Blood samples (0.3 to 0.6 mL) were collected via femoral venipuncture by using 1-mL heparinized syringes. Samples were collected from the animals in the BUP group at 5, 20, and 30 min and 1, 2, 4, and 8 h after injection. The marmosets in the BSR group had samples collected at 15 and 30 min and at 1, 8, 24, 48, and 72 h after injection. The marmosets were returned to their nest box or home enclosure between sample-collection time points. Blood samples were immediately placed on wet ice after collection. The blood then was processed by using centrifugation (500 × g) for 20 to 30 min, and the plasma was separated and stored in cryogenic tubes at –20 °C. The plasma samples were shipped on dry ice to the analytic laboratory (Center for Human Toxicology, University of Utah, Salt Lake City, UT).

Observations.

All marmosets were observed in the tube restraint device at each blood collection time point during the study.
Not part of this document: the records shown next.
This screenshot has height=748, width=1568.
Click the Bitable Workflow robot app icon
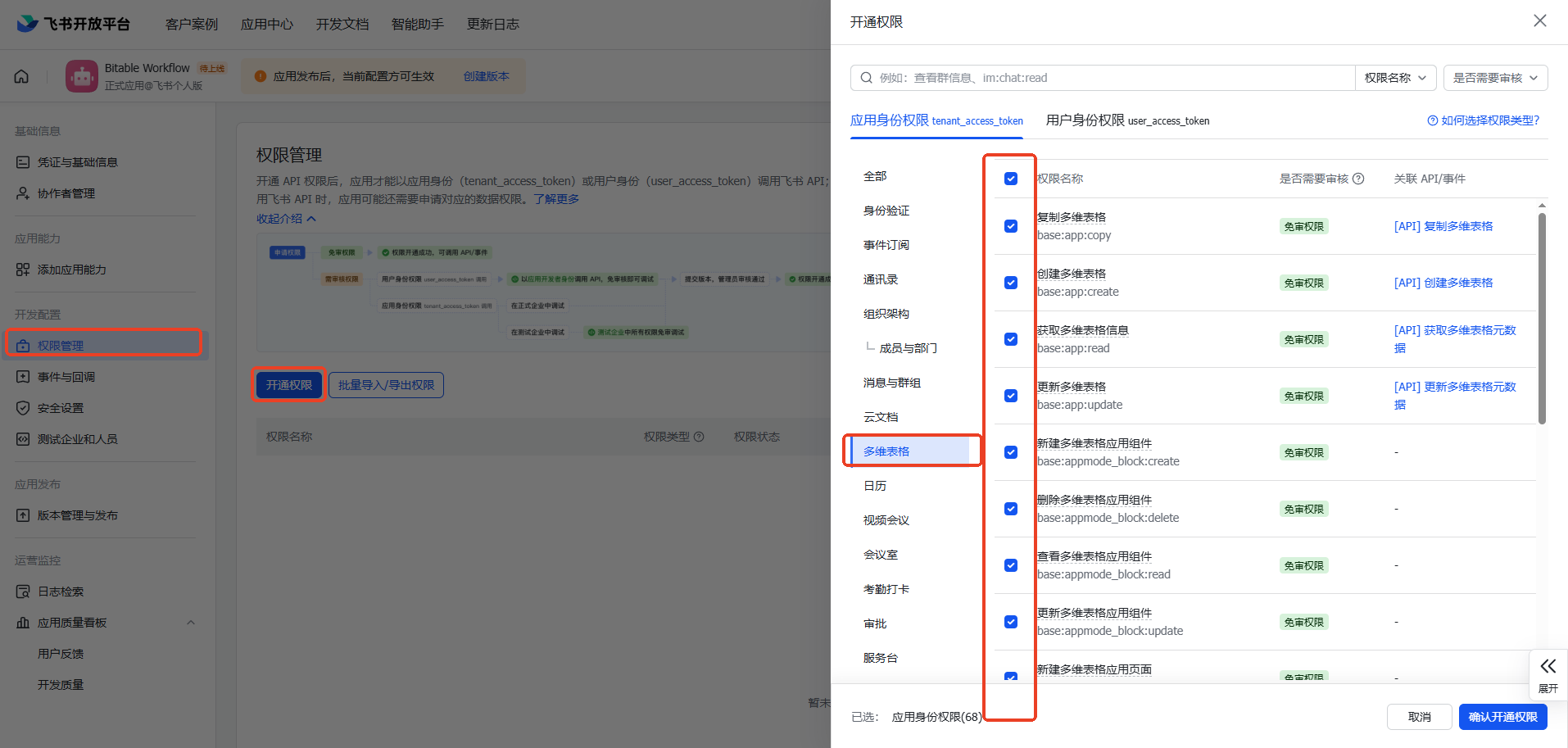81,76
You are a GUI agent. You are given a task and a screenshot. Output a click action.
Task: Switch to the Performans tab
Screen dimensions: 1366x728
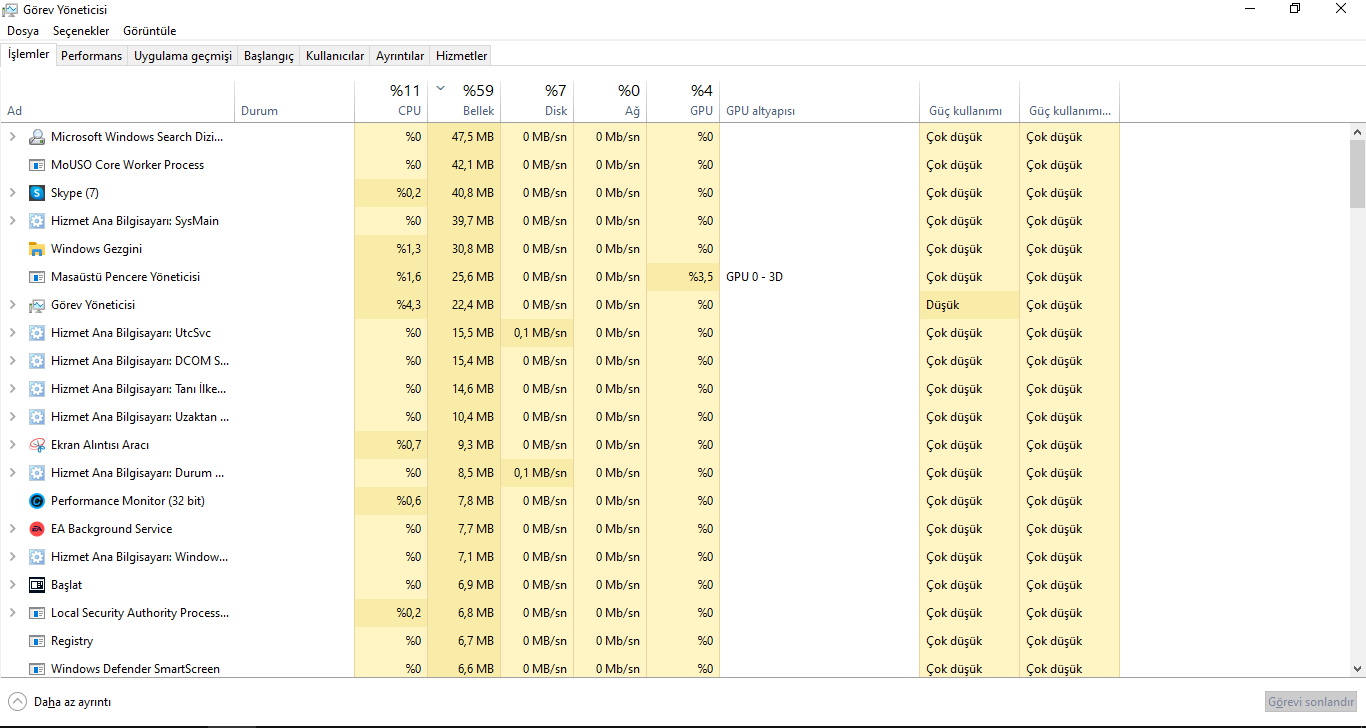click(x=91, y=56)
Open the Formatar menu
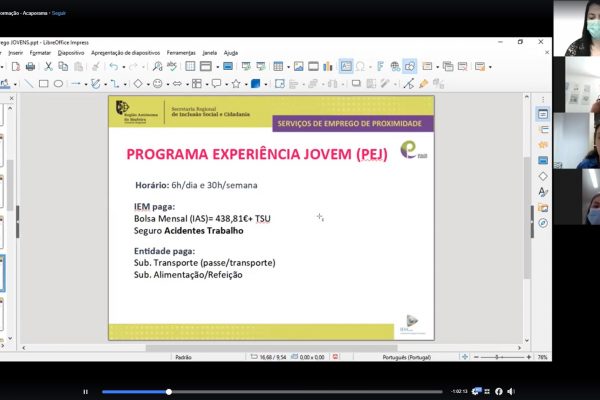This screenshot has height=400, width=600. click(40, 52)
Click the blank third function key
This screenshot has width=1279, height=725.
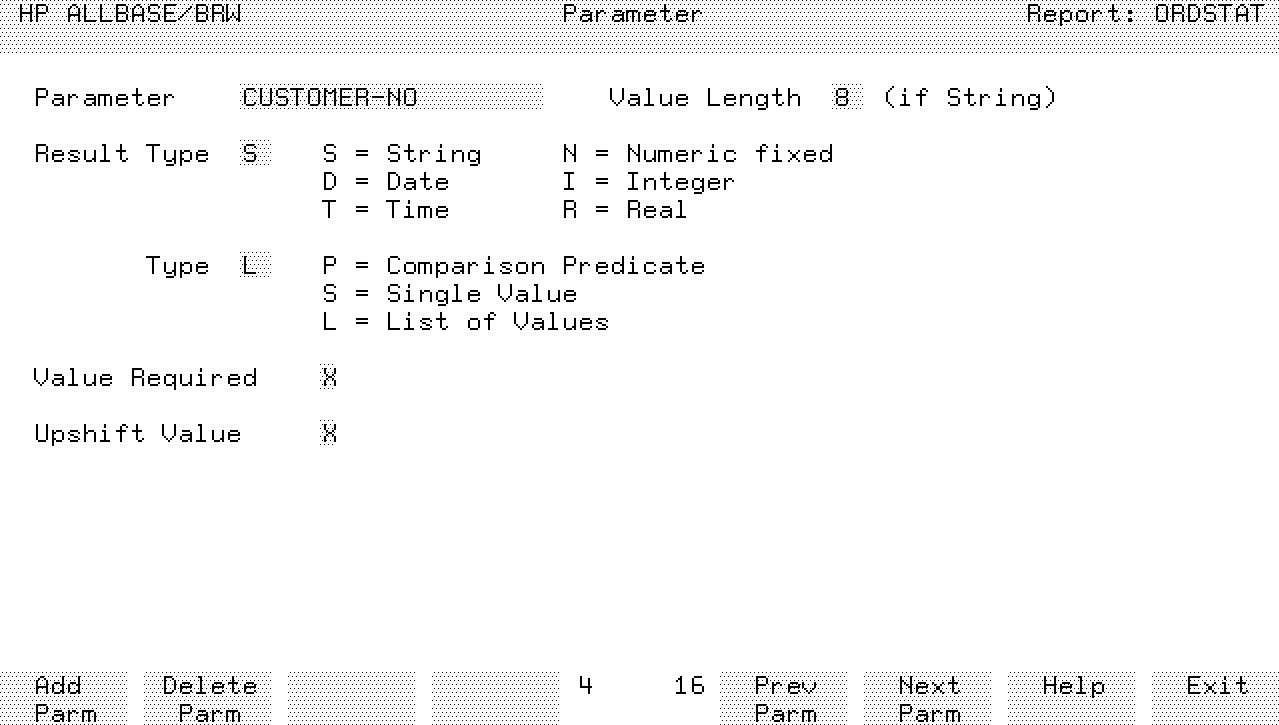pyautogui.click(x=352, y=698)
The marmosets were evaluated for general wellbeing and for potential adverse effects of buprenorphine after administration. Any abnormalities were recorded. Ataxia, sedation, and injection site reaction were rated at each time point using a numeric scoring system. Scores (1, none; 2, mild; 3, moderate; and 4, severe) were assigned according to inclusion criteria (Figure 1). The score defaulted to the highest number in which any criteria were met. Attempts were made to record respiratory rate but were discontinued due to the difficulty of obtaining accurate results.

Figure 1.

Figure 1.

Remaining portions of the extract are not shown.